* Excerpted text *
+===+
PARKINSON.—On 1st inst., at the Military Hospital, Cambridge, of wounds received in action in France, Second-Lieut. HORACE J. A. PARKINSON, the dearly beloved son of Mr. & Mrs. S. Parkinson, of the Old Bank House, Southam.
SANDS.—On June 17th, in Egypt, of diphtheria, Pte. HARRY SANDS, dearly beloved husband of Jennie Sands ; aged 34.—Deeply mourned.
WOOD.-On June 10th (killed in action in France), Pte. ARTHUR WOOD, Machine Gun Corps, son of the late Joseph Wood, 153 Grosvenor Road ; aged 21 years.—
From his loving Brother and Sisters.
BLAND.—In loving memory of our dear son, Pte. C BLAND who was killed in action July 1st, 1916, aged 18 years.
Not dead to those who loved him,
Not lost but gone before ;
He lives with us in memory,
And will for evermore.
From his loving Mother & Father, Sisters & Brothers.
CASHMORE.—In loving memory of FREDERICK ROBERT, youngest son of the late Reuben & Mrs. Cashmore, of Hillmorton, who died from wounds in France on July 5, 1916. “ The love that lingers round his name is more than fame.”—From his sorrowing MOTHER, BROTHER and SISTERS, and his brother JACK in France.
+===+
* Goal of the exercise *
Copy out the death notices word for word, from the first line to the last. The entries after this have nothing to do with the death notices.

* Supplied material *
+===+
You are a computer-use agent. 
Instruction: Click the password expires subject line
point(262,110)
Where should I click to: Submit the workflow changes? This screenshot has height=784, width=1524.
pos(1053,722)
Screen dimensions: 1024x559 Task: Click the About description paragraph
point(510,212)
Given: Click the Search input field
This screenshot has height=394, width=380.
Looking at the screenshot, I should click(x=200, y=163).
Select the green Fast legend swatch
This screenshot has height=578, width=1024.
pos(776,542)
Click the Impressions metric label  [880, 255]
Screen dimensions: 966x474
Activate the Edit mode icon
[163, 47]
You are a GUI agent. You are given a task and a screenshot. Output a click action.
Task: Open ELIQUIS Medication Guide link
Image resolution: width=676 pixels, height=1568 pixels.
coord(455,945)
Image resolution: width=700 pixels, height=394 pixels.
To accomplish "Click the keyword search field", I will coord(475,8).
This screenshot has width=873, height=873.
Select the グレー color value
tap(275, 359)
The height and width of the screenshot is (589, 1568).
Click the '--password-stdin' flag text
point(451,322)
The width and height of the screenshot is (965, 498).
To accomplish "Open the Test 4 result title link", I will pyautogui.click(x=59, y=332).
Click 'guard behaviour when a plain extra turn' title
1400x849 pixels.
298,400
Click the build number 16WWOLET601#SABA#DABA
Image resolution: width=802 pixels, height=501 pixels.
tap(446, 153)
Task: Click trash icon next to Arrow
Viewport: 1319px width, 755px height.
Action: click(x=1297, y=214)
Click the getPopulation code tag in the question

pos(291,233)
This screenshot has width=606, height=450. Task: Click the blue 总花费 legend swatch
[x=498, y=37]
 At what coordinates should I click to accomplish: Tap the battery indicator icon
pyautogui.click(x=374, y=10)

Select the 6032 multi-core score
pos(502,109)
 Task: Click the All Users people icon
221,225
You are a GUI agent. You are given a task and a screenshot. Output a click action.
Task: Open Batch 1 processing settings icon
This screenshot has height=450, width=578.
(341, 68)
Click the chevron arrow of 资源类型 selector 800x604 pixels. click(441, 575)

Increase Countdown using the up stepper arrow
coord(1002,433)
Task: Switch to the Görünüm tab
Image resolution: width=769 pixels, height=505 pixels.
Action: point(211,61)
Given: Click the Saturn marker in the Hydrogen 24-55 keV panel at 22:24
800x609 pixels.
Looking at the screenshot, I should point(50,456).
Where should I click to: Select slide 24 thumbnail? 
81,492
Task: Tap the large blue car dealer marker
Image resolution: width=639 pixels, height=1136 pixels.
+===+
* Response to this task *
PARKINSON.—On 1st inst., at the Military Hospital, Cambridge, of wounds received in action in France, Second-Lieut. HORACE J. A. PARKINSON, the dearly beloved son of Mr. & Mrs. S. Parkinson, of the Old Bank House, Southam.
SANDS.—On June 17th, in Egypt, of diphtheria, Pte. HARRY SANDS, dearly beloved husband of Jennie Sands ; aged 34.—Deeply mourned.
WOOD.-On June 10th (killed in action in France), Pte. ARTHUR WOOD, Machine Gun Corps, son of the late Joseph Wood, 153 Grosvenor Road ; aged 21 years.—
From his loving Brother and Sisters.
BLAND.—In loving memory of our dear son, Pte. C BLAND who was killed in action July 1st, 1916, aged 18 years.
Not dead to those who loved him,
Not lost but gone before ;
He lives with us in memory,
And will for evermore.
From his loving Mother & Father, Sisters & Brothers.
CASHMORE.—In loving memory of FREDERICK ROBERT, youngest son of the late Reuben & Mrs. Cashmore, of Hillmorton, who died from wounds in France on July 5, 1916. “ The love that lingers round his name is more than fame.”—From his sorrowing MOTHER, BROTHER and SISTERS, and his brother JACK in France.